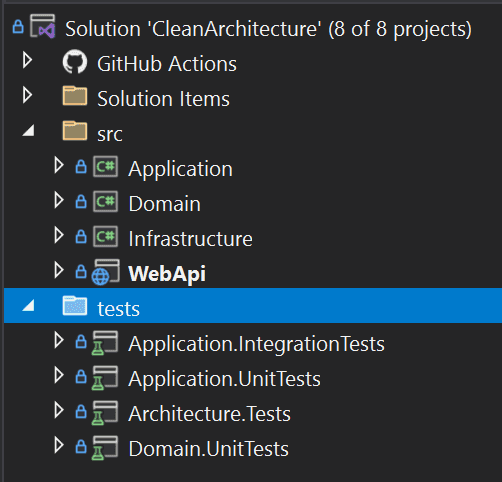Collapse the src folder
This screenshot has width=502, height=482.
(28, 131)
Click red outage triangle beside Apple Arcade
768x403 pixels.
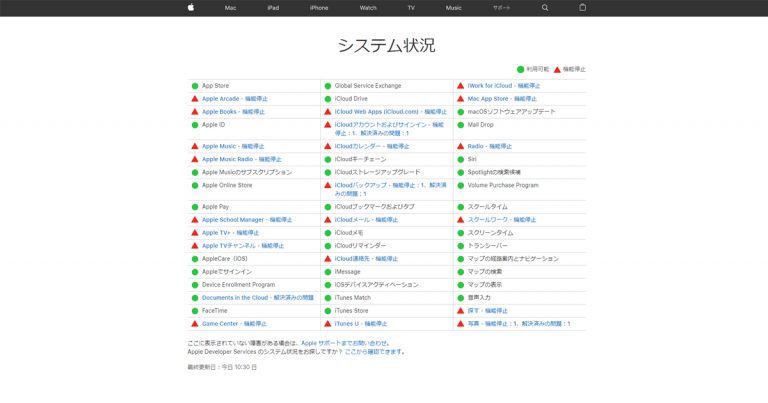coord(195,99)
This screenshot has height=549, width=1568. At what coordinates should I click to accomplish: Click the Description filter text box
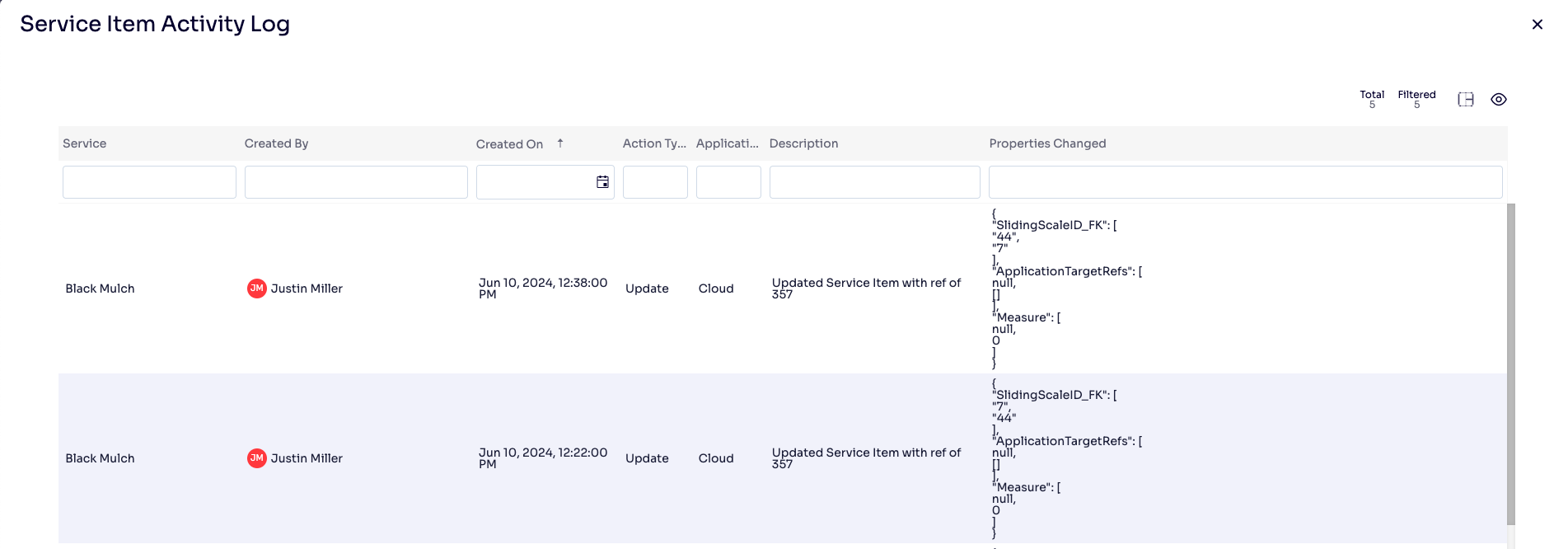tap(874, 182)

######

◆ Task brief: Could you write out, word for word, the lines from the one containing "Click red outage triangle beside Apple Arcade" through the last line of the records, leaving out the pictures?

◆ Expected output:
Click red outage triangle beside Apple Arcade
768x403 pixels.
coord(195,99)
This screenshot has height=549, width=1568. At what coordinates should I click to accomplish: Click the Description filter text box
tap(874, 182)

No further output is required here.